You try to pressure the treasurer of the university to appropriate more funds but the refuses, suggesting instead that you go with him to the site and see for yourselves what's going on out there. You agree it's a good idea, and you both go to the site. Once there, it takes you only a minute to establish that this is a modern landfill containing garbage that has accumulated for many years before the site was abandoned decades ago. Ashamed at the ignorance of your researcher, you walk back to your vehicle and head home.

 

Well, my friend, consider this story to be a metaphor because in a manner similar to that, the so-called Foundation for Defense of Democracies is trying to pull a fast one on its readers. This foundation is a comical outfit that should not be dabbling in geopolitical matters, but there it is, doing just that. It should be ashamed of Tzvi Kahn, a so-called researcher in its employ that keeps coming up with reports so dumb, they should be called comical skits but they are also absurd to such extreme, they make you weep, not laugh.

 

Kahn's latest absurdity came under the title: “As UN celebrates 75th anniversary, dictators still dominate,” an article that was published on September 25, 2020 in The Washington Examiner. The author is attacking the United Nations (UN) because he says that the world organization, which created Israel in the first place, has two faults: It hates Israel and loves its enemies of the day … which happen to be most of the world.

 

And so, to justify his attacks on the UN, Tzvi Kahn says that the world body is full of dictators who suppress their own people––which is the wrong thing to do according to him––whereas Israel suppresses and kills someone else's people––which is the right thing to do––all the more so because they are Palestinians.

 

As to the reason why there is a Palestinian-Jewish issue in the first place, is that there has been a confusion as to what the Jews represent.
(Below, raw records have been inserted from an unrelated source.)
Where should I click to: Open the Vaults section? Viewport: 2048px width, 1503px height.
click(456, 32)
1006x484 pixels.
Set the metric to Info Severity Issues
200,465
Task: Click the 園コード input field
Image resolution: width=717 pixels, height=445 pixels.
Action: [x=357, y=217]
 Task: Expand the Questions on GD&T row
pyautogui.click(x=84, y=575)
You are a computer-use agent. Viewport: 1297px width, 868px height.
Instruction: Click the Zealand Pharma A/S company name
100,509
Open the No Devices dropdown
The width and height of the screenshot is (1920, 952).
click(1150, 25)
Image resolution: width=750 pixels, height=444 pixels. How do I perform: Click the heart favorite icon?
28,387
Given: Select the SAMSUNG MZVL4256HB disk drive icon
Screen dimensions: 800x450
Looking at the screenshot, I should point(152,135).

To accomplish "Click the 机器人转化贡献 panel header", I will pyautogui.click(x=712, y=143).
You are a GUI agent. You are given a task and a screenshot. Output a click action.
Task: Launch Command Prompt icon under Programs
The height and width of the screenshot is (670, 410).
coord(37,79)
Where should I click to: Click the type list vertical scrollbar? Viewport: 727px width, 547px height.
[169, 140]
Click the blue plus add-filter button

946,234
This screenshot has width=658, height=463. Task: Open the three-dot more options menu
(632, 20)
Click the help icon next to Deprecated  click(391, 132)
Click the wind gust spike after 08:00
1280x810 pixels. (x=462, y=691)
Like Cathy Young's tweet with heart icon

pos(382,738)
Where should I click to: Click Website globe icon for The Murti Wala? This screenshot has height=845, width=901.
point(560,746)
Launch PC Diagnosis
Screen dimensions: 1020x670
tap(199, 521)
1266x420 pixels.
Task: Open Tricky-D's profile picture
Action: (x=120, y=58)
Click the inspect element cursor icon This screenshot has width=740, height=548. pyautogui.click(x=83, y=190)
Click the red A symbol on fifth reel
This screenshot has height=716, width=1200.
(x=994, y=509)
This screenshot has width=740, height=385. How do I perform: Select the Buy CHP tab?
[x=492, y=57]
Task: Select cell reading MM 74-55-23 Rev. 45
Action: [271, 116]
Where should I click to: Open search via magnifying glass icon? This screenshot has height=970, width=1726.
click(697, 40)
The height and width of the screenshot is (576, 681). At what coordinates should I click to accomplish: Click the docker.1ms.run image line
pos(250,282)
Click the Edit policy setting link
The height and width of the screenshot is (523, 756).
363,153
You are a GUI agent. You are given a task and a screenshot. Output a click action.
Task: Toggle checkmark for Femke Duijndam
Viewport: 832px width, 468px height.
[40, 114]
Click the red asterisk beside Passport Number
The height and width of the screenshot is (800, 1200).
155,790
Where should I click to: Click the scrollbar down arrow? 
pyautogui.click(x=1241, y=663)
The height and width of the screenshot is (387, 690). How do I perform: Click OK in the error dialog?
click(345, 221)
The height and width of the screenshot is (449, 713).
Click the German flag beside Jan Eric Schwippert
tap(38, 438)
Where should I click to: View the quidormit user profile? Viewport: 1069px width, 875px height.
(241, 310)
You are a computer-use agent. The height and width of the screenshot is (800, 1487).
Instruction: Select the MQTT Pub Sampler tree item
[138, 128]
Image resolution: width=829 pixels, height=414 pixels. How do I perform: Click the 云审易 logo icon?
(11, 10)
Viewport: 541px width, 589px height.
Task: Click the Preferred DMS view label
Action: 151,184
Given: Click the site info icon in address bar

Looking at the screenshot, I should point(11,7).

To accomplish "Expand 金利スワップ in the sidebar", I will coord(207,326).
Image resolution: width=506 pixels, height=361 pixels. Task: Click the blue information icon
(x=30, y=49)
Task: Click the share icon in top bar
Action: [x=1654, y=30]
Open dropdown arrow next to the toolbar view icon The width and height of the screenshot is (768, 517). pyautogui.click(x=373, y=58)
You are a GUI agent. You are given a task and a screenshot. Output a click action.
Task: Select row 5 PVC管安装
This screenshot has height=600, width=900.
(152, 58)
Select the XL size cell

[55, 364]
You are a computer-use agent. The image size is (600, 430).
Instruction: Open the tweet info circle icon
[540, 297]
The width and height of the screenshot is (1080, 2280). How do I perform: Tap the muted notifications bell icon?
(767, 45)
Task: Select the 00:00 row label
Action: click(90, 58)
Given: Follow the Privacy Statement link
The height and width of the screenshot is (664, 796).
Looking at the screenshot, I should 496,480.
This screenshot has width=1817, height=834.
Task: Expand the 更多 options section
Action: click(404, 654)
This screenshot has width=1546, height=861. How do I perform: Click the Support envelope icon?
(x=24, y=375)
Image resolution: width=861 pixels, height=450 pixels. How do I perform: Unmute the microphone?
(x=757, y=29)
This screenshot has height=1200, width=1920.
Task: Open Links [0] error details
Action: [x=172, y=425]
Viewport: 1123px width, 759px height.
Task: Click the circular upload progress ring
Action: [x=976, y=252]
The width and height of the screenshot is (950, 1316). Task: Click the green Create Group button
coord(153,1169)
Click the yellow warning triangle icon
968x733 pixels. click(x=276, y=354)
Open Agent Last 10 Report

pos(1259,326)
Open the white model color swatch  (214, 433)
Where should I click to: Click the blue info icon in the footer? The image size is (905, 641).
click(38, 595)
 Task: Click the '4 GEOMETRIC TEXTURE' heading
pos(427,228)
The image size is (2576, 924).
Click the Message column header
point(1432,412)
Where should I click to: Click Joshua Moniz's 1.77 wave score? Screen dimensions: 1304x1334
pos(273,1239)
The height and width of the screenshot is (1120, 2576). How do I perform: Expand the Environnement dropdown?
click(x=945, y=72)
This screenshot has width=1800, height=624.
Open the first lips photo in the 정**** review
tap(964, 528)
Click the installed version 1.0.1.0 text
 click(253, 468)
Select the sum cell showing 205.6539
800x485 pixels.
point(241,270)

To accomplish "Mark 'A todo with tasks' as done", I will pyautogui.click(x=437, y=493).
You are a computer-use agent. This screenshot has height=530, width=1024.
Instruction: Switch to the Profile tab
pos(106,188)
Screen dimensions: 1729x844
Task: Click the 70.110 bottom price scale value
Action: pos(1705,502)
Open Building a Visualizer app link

Are they remnants of the ancient Hebrew tribes who were genuine to Palestine in the same way that the Palestinians are, having never left the land? Or are they recent multi-ethnic dumps, considered refuse by the Europeans who discarded them into a landfill called Israel?

 

Even if the Jews are the authentic remnants of the ancient Hebrew tribes that roamed the region, and even if they can prove they have not intermarried so often as to dilute the Hebrew side of their ethnicity, they still would have no legal right to go to Palestine and tell those who never left the place to go away because the so-called Jews are back to their ancient homeland. They cannot do that anymore than America's Irish can go back to Ireland and replace those who never left the land. The same is true of the Italian-Canadians, the Spanish-Australians and so on and so forth.

 

But if the so-called Jews have nothing to do ethnically with the ancient Hebrews except that they stole their identity by converting to their religion, then Jews must be considered the refuse that the Europeans got tired incinerating, thus decided to dump them into a small part of Palestine they called “Jewish Homeland,” whose borders are delineated by the 1948 UN Resolution.

 

This being the reality of what's unfolding in the Middle East today, someone ought to tell Tzvi Kahn he is doing the wrong kind of research, and that he can be more useful to humanity if he spent his excess energies recycling the refuse that his city is throwing away. If lucky, he may someday stumble on a treasure: perhaps a box of jewelry someone discarded by mistake.